Это чередование бега и плаванья было его привычной «рутиной» в старшей школе. Я пошутил: бегал ли он в Шаббат? Он всегда делал упражнения, даже когда чувствовал себя плохо; он бы упражнялся и в кровати, если бы пришлось. Даже после секса на одну ночь, как он сказал, все равно ранним утром следующего дня уходил на пробежку. Лишь однажды он пропустил — когда его прооперировали. Когда же я спросил, что именно, его ответ (хоть я и поклялся, что никогда не подтолкну к нему) выскочил на меня как черт из табакерки со злобной ухмылкой. «Позже».

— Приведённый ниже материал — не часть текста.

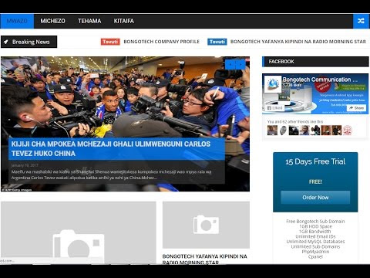Click the Breaking News rocket icon
The height and width of the screenshot is (278, 370).
(x=6, y=42)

Возможно, ему не хватало дыхания, и он не хотел говорить слишком много, хотел сконцентрироваться на своем плаванье, беге. Или, возможно, он тактично подталкивал меня заняться тем же.

Но еще было что-то одновременно равнодушное и отталкивающее во внезапно возникающей между нами дистанции. Оно прокрадывалось туда в самые неожиданные моменты. Оно возникало, почти как если бы он делал это нарочно; скармливал мне снисхождение, и еще снисхождение, а затем вырывал прочь любое подобие приятельства.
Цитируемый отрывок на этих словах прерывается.